→ **Texto exibido**:
'''

O Gráfico 1 mostra as frequências por área. É marcante a divisão quantitativa entre tradições disciplinares, Bourdieu estando mais conectado a estudos “comportamentais” ou “culturais” do que a “institucionais”.
Era esperado que ciências sociais em geral fosse a área com maior ocorrência (mais de 28 mil registros). Em segundo lugar, apareceu sociologia e ciência política, principalmente porque em periódicos de sociologia Bourdieu é muito frequente (quase 26 mil documentos). Em terceiro lugar apareceu educação, o que confirma achados anteriores sobre sua influência nesse campo. A partir daí, à medida em que os periódicos vão se tornando mais disciplinares, sua autoridade vai progressivamente diminuindo. Há um bloco de papers que citam o autor em áreas relacionadas à cultura, antropologia e comunicação (quarto, quinto e sexto lugares) e um segundo bloco, bem menor, das áreas mais próximas a abordagens e temas institucionais, como ciência política e relações internacionais (em oitavo lugar), direito (em nono) e administração pública (em décimo primeiro).
Para garantir que a nossa análise capturasse um corpus efetivamente conectado à ciência política e apenas a ela, delimitamos a busca na Scopus a conceitos de Pierre Bourdieu relacionados ao “campo do poder”. Para isso, utilizamos alguns códigos de busca avançada e seleção discricionária cujo passo a passo é descrito a seguir.
Procedemos em cinco etapas. Limitamos a pesquisa a conceitos da sociologia política do autor presentes nas palavras-chave, nos títulos ou nos resumos conectados necessariamente à ocorrência simultânea do termo ‘política’ ou ‘político’. Os conceitos eleitos foram: autonomia do campo, legítimo (e suas variações como legitimidade, legitimação, etc.), luta, homologia dos campos, Estado, dominação, campo político, campo do poder, capital simbólico, espaço social, poder simbólico, Estado penal, neoliberalismo, trajetória.
Em seguida, restringimos a busca apenas a documentos que, além de mencionar esses conceitos mais “políticos”, referissem explicitamente alguma obra de Pierre Bourdieu na bibliografia dos artigos analisados (usando o campo REFAUTH).
Na terceira etapa selecionamos apenas algumas áreas específicas utilizando o código SUBJMAIN 3312 e 3320 para filtrar os periódicos de sociologia e ciência política e ciência política e relações internacionais, uma vez que não há um código exclusivo para periódicos de ciência política na Scopus. Para resolver esse problema, excluímos, dentro do código, as palavras sociology e international relations com o intuito de descartar falsos positivos. Na quarta etapa eliminamos manualmente periódicos que ainda permaneceram no corpus , mas cujo foco era nas áreas de antropologia, sociologia, geografia, estudos urbanos, internacionais etc. Na quinta etapa três avaliadores leram todos os títulos e resumos dos artigos da quarta etapa e foram descartados aqueles papers que até citavam Bourdieu, mas não tratavam de algum problema/objeto político.

'''

[Registros de apontamento para texto e elementos]
'''

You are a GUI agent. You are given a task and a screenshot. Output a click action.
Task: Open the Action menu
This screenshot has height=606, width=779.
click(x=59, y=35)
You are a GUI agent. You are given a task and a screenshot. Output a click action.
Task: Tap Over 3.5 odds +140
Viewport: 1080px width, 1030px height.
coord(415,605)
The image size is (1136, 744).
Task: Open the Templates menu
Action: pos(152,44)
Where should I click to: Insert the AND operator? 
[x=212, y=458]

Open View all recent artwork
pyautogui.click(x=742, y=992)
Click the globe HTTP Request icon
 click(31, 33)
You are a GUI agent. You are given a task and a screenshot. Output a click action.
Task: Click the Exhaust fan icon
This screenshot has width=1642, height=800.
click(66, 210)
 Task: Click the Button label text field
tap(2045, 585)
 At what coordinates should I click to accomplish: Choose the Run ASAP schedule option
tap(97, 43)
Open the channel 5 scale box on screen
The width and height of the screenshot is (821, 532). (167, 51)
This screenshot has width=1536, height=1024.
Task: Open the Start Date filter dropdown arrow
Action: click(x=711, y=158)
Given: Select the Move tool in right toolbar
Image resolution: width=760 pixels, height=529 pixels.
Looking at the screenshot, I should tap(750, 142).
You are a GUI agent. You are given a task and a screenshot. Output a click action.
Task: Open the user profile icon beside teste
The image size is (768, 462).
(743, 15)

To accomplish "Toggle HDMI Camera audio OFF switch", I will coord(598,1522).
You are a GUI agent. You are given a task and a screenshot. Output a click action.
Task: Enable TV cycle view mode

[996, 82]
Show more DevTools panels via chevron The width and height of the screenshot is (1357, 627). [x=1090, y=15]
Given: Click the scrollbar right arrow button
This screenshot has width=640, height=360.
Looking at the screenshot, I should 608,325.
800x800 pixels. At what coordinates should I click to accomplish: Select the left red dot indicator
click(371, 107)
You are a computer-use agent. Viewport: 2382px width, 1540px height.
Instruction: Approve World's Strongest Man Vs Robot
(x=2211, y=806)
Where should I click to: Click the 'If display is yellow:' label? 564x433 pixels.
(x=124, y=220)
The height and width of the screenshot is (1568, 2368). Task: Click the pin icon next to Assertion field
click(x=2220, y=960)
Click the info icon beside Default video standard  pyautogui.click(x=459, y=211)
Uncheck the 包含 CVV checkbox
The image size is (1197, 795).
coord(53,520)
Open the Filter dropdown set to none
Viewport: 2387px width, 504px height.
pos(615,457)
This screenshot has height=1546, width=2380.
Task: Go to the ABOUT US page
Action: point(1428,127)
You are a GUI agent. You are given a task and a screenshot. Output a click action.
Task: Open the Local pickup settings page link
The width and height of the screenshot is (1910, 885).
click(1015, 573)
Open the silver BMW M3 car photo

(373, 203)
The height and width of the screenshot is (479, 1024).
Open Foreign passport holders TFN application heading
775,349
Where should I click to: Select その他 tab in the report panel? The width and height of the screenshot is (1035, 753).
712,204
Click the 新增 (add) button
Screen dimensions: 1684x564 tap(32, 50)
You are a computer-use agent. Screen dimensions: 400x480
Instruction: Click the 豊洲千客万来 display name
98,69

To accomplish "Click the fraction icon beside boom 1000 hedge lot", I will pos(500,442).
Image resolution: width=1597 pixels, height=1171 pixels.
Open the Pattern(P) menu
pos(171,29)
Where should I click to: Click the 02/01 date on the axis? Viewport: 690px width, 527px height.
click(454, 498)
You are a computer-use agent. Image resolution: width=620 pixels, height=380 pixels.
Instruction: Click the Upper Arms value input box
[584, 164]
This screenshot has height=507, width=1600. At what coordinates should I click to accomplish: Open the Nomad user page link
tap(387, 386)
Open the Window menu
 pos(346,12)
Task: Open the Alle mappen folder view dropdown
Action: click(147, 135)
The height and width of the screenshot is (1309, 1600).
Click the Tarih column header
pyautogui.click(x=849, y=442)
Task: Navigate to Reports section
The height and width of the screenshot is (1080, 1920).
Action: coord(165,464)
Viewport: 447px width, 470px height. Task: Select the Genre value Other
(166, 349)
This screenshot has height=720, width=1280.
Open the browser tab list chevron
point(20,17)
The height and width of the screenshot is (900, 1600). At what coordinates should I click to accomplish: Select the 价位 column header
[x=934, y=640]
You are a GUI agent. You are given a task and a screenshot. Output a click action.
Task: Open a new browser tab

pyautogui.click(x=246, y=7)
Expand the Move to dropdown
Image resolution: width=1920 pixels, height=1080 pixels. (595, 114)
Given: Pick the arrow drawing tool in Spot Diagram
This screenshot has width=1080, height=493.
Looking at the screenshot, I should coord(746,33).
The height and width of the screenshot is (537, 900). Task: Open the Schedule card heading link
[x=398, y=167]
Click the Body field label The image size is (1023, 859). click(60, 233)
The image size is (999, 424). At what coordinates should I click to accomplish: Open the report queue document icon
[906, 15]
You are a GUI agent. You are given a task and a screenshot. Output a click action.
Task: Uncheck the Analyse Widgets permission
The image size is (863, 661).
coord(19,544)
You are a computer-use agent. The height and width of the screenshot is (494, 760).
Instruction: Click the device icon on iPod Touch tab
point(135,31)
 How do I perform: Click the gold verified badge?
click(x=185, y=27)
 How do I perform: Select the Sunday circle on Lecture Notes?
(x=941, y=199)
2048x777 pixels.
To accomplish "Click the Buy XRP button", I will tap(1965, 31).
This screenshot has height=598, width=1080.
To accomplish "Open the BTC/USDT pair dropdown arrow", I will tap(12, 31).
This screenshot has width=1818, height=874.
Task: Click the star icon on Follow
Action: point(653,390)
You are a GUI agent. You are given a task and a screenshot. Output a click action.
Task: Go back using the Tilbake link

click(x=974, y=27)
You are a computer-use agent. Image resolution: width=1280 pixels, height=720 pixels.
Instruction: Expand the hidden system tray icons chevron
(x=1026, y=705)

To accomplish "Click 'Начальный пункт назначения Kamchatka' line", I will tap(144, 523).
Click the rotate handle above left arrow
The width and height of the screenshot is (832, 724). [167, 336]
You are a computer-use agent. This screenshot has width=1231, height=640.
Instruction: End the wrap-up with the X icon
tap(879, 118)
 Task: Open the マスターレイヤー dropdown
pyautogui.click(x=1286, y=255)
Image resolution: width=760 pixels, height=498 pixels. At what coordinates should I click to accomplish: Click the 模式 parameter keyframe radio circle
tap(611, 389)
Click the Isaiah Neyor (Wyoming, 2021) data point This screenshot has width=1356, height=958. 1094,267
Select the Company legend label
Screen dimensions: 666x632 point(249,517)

'''

Indique se cada afirmação concorda com o texto sobre Bourdieu, respondendo sim ou não e citando literalmente as palavras do texto que decidem cada caso: (a) educação ocupa o terceiro lugar entre as áreas; (b) direito aparece em oitavo lugar; (c) a busca foi feita em quatro etapas.

(a) Sim: "Em terceiro lugar apareceu educação"
(b) Não: "direito (em nono)"
(c) Não: "Procedemos em cinco etapas."